**Try it**
Your answer must be the lines from the one containing "You are a computer-use" through the last line below, copied exactly, with no pictures.

= = = = = = =

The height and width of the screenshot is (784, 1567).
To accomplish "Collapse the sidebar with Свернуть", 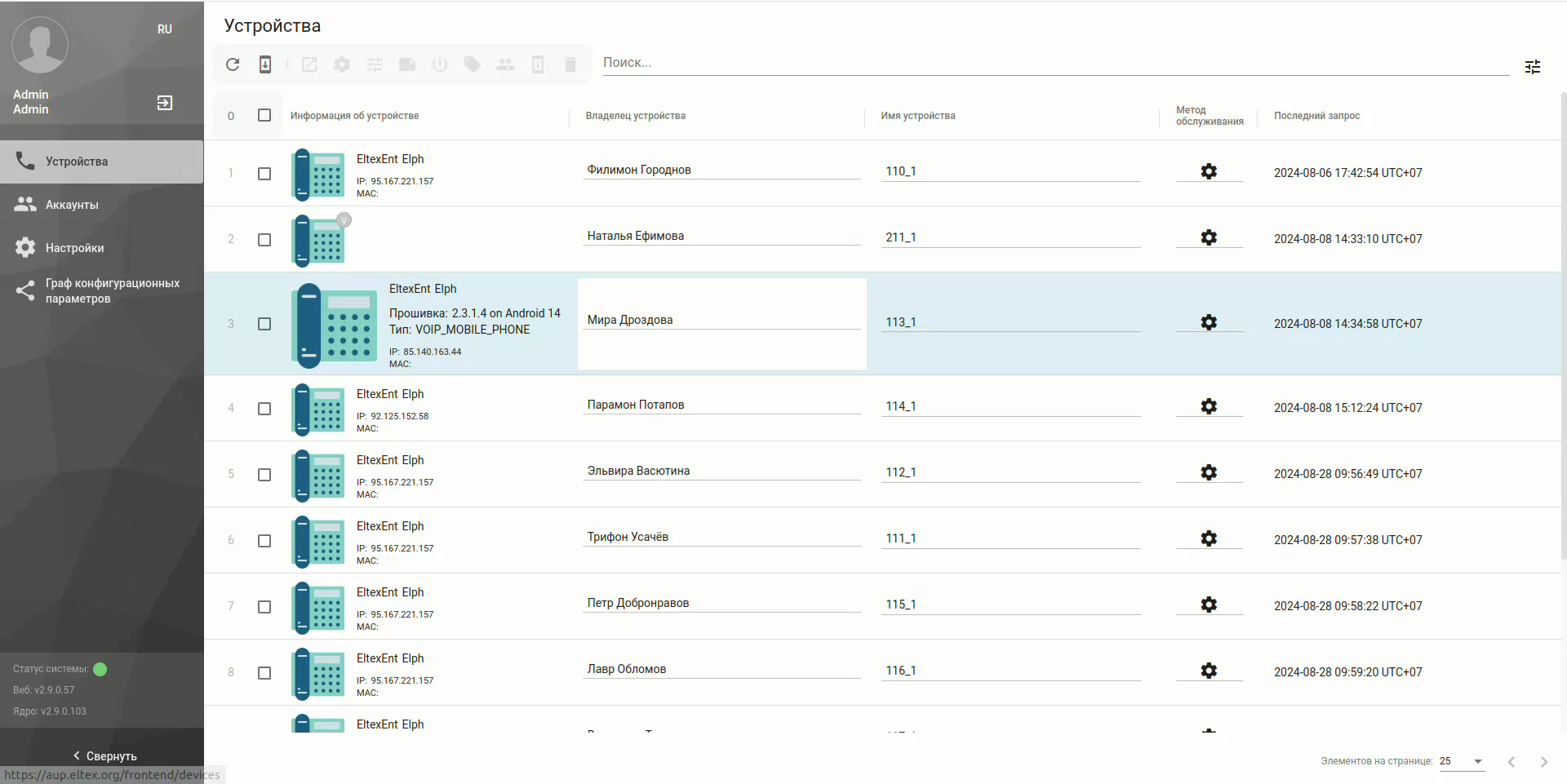I will point(104,755).
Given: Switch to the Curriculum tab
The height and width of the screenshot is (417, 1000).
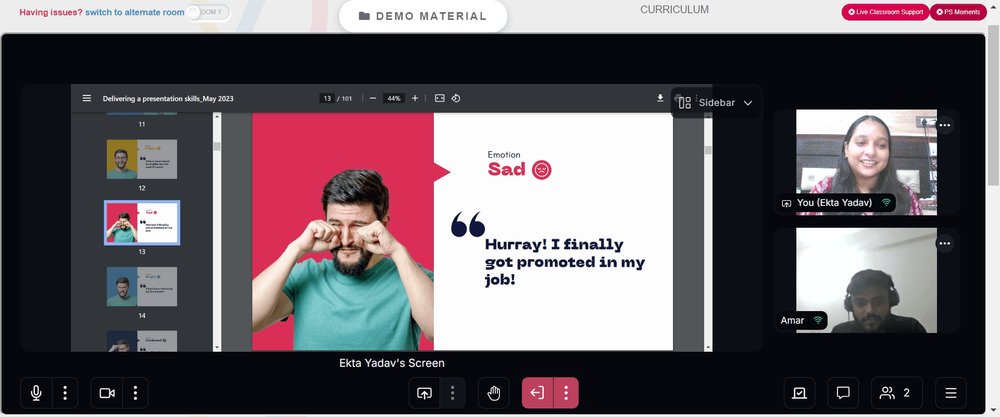Looking at the screenshot, I should [x=674, y=10].
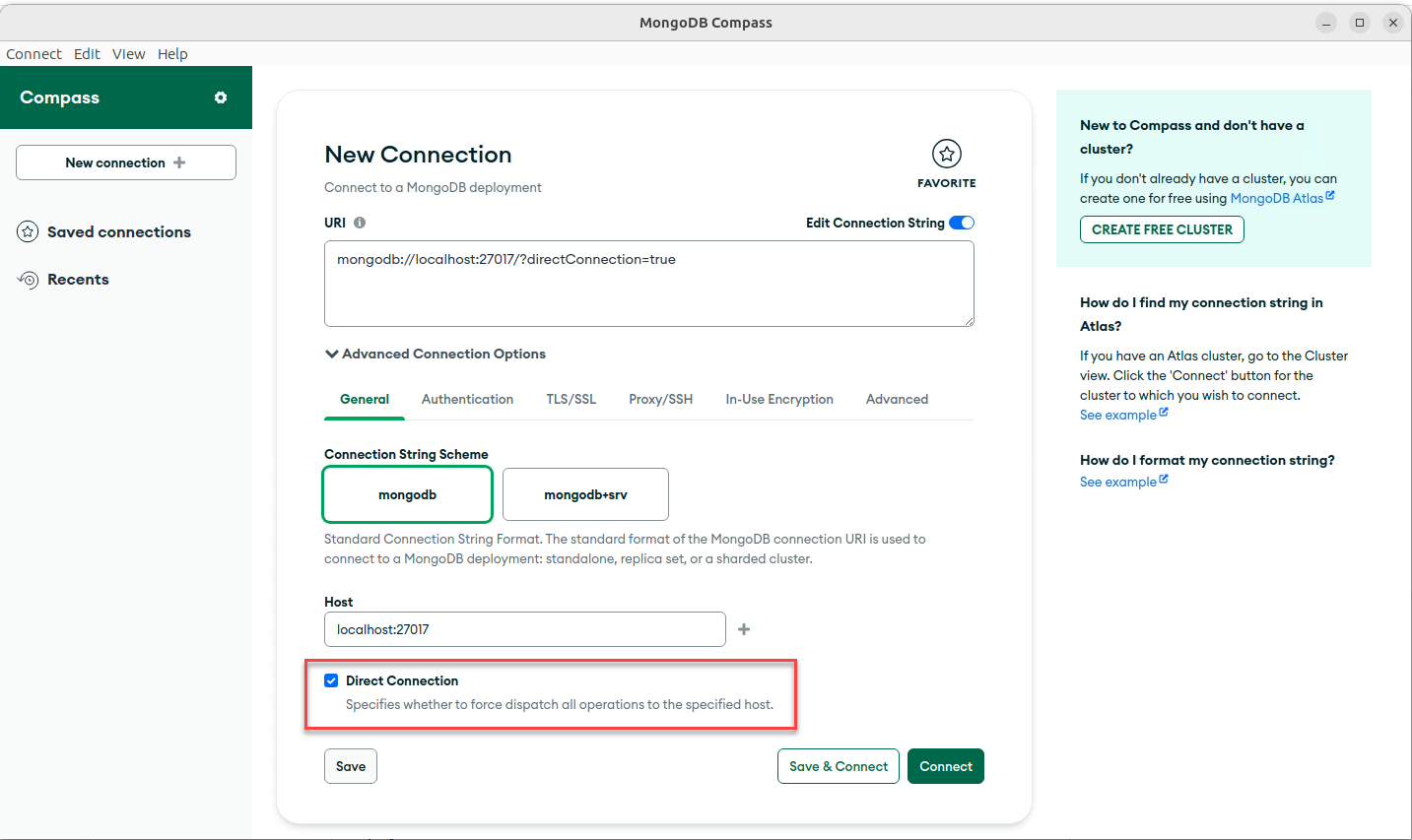Screen dimensions: 1412x840
Task: Click the external link icon beside MongoDB Atlas
Action: 1330,196
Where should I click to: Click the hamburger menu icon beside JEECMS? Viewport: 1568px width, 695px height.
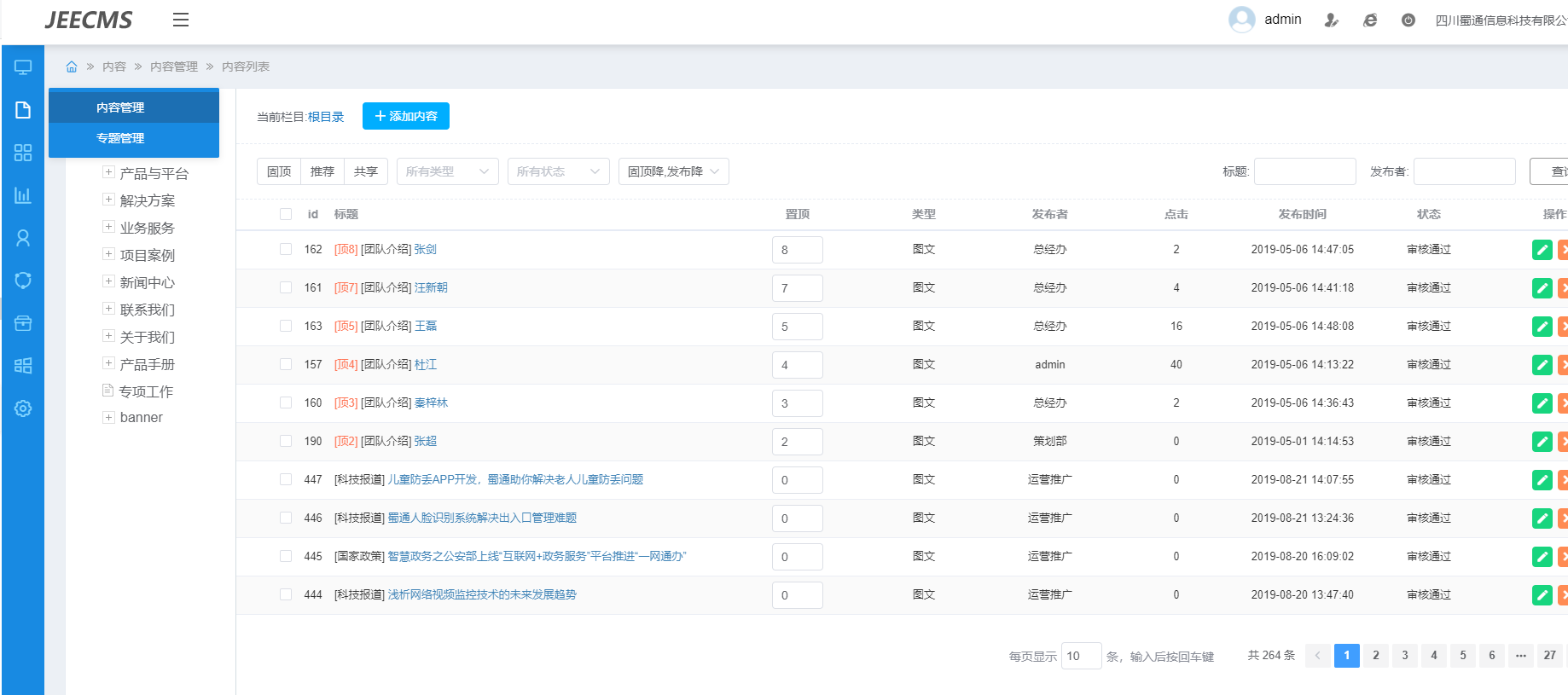click(180, 20)
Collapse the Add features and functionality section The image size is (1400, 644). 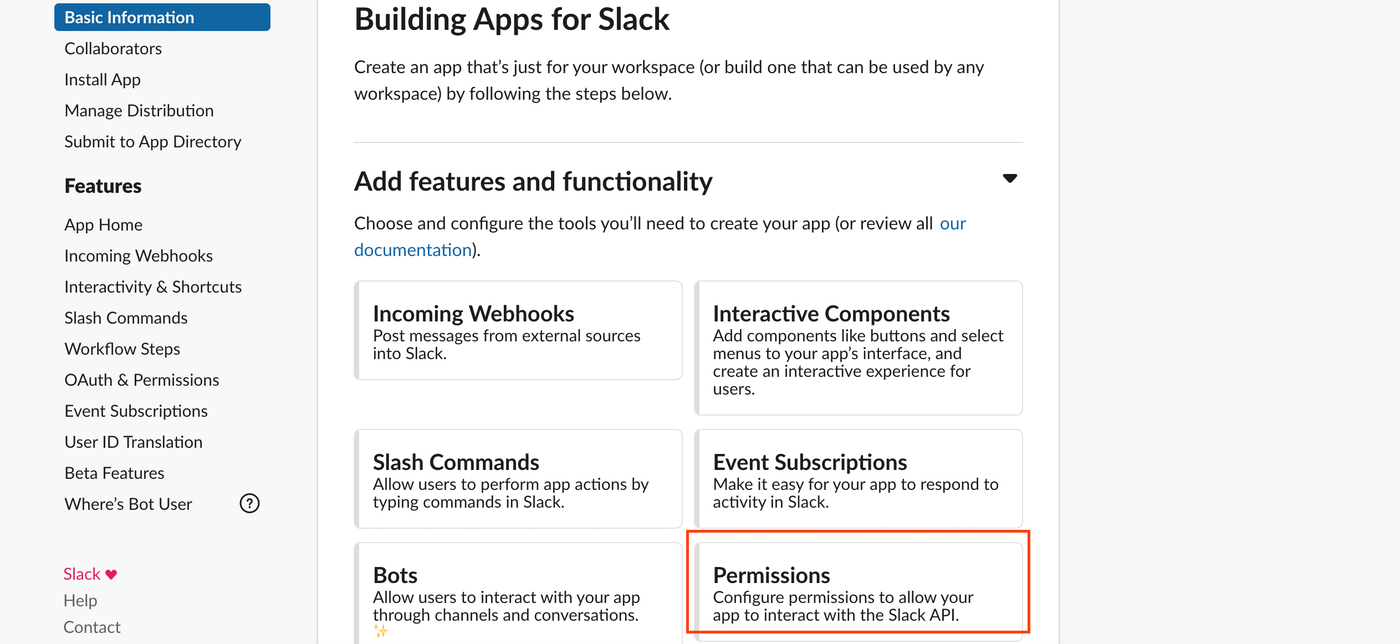click(x=1010, y=177)
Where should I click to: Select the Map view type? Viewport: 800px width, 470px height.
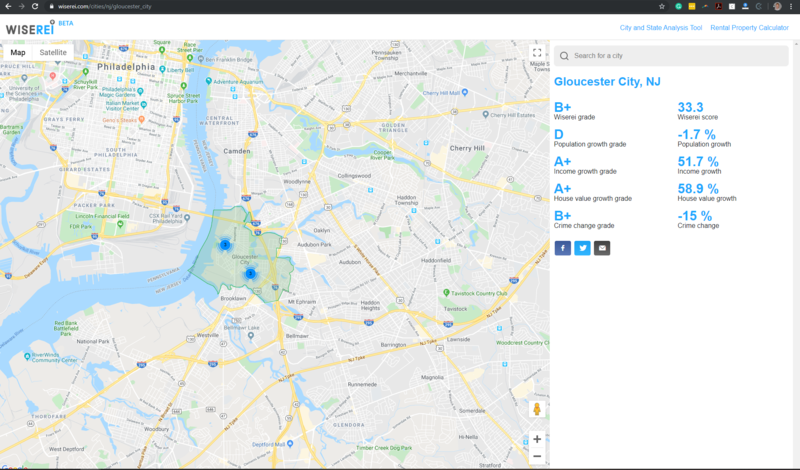(x=18, y=52)
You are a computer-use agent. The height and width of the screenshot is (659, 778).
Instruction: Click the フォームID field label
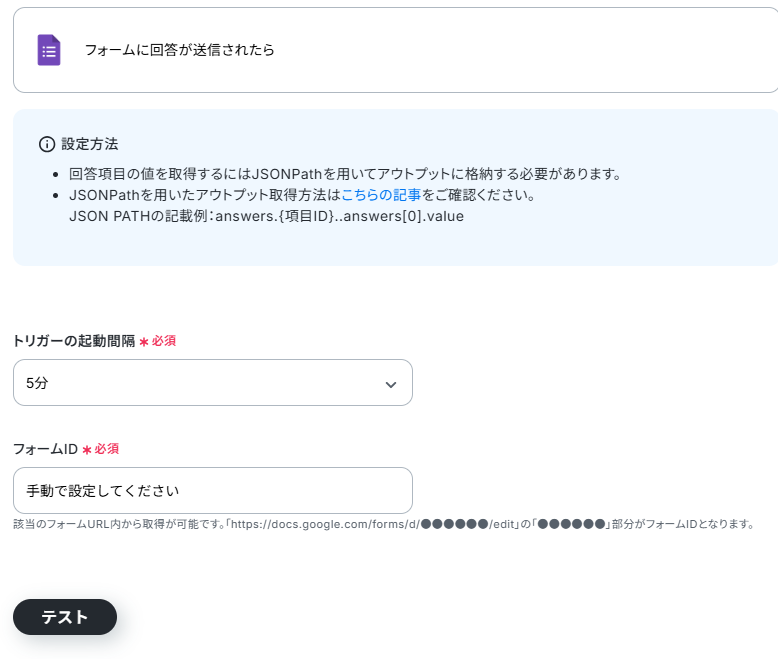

= = = = = = =

**Answer box**
You are a computer-use agent. The height and width of the screenshot is (659, 778).
Instruction: Click the フォームID field label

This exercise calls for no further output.